Le jour où C. m’a quitté.
…Autant le dire tout de suite, je ne crois pas qu’il soit réellement possible, par le biais de l’art, de représenter la vie, voire de représenter fidèlement ce que sont les gens et cela même si l’essentiel de mon travail est tourné vers le portrait. Je crois que nous essayons en vain d’éclairer une réalité qui nous échappe par sa complexité et son imprévisibilité. Je crois que les êtres qui nous entourent sont inconnus de nous à jamais. Mon travail photographique consiste cependant à essayer d’approcher une réalité trop complexe pour être totalement décrite.
Je tache de saisir des instants, des tensions, des rythmes, un équilibre, et s’il est illusoire de vouloir photographier les choses, j’essaie de photographier “entre les choses ” et d’accrocher par ce biais, un peu de ce réel impossible à saisir dans sa totalité.
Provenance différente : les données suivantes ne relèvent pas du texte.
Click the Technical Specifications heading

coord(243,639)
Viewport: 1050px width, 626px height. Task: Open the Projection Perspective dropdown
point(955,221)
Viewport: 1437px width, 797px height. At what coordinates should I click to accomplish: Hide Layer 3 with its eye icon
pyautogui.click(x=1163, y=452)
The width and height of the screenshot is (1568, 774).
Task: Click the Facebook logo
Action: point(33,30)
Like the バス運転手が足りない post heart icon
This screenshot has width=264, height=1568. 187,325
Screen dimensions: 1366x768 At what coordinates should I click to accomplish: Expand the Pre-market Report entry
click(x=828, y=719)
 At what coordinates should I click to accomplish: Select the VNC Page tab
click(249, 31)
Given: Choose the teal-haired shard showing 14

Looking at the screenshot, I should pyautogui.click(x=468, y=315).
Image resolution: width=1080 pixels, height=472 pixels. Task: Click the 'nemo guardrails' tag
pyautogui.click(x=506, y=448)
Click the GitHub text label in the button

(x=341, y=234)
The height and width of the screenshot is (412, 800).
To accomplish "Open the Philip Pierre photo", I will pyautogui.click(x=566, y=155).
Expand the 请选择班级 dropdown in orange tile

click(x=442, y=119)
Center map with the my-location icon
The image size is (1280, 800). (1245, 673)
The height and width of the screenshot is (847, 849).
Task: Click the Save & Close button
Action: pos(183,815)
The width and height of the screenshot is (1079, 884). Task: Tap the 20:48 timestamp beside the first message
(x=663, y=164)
Je crois qu’il est possible de faire une image juste qui n’aurait pas pour but de représenter fidèlement son sujet mais qui ouvrirait à une autre réalité, qui permettrait de voir les hommes différemment, sous un autre angle. C’est ce que j’essaie de faire à travers mes travaux qui utilisent le mouvement, les fragments, la répétition, les recadrages, le flou.
Les photographies présentées sont des autoportraits réalisés pendant une période difficile de ma vie. Ces clichés sont une tentative de recoller les fragments de ma propre existence en morceaux.